3

I find myself wanting to perform arithmetic of random variables in Python; for the sake of example, let us consider the experiment of repeatedly tossing two independent fair coins and counting the number of heads.

Sampling from each random variable independently is straightforward with scipy.stats, and we can start getting results right away

In [5]: scipy.stats.bernoulli(0.5).rvs(10) + scipy.stats.bernoulli(0.5).rvs(10)
Out[5]: array([1, 0, 0, 0, 1, 1, 1, 2, 1, 2])

Now, a pessimist would remark that we wouldn't even have to go that far and could instead just do np.random.randint(2, size=10) + np.random.randint(2, size=10), and a cynic would notice that we could just calculate the sum and never have to sample anything.

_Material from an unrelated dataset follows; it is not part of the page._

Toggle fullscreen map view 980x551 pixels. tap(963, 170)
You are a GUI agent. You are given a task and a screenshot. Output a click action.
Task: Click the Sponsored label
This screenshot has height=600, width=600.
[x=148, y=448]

And they'd be right. So, say that we have many more variables and more complex operations to perform on them, and graphical models quickly become useful. That is, we might want to operate on the random variables themselves and only start sampling when our graph of computation is set up. In lea, which does exactly that (albeit only for discrete distributions), the example above becomes

In [1]: from lea import Lea

In [7]: (Lea.bernoulli(0.5) + Lea.bernoulli(0.5)).random(10)
Out[7]: (0, 2, 0, 2, 0, 2, 1, 1, 1, 2)

Appears to be working like a charm. Enter PyMC3, one of the more popular libraries for probabilistic programming. Now, PyMC3 is intended for usage with MCMC and Bayesian modeling in particular, but it has the building blocks we need for our experiment above. Alas,

In [1]: import pymc3 as pm

In [2]: pm.__version__
Out[2]: '3.2'

In [3]: with pm.Model() as model:
   ...:     x = pm.Bernoulli('x', 0.5)
   ...:     y = pm.Bernoulli('y', 0.5)
   ...:     z = pm.Deterministic('z', x+y)
   ...:     trace = pm.sample(10)
   ...:
Assigned BinaryGibbsMetropolis to x
Assigned BinaryGibbsMetropolis to y
100%|███████████████████████████████████████| 510/510 [00:02<00:00, 254.22it/s]

In [4]: trace['z']
Out[4]: array([2, 0, 2, 0, 2, 0, 2, 0, 2, 0], dtype=int64)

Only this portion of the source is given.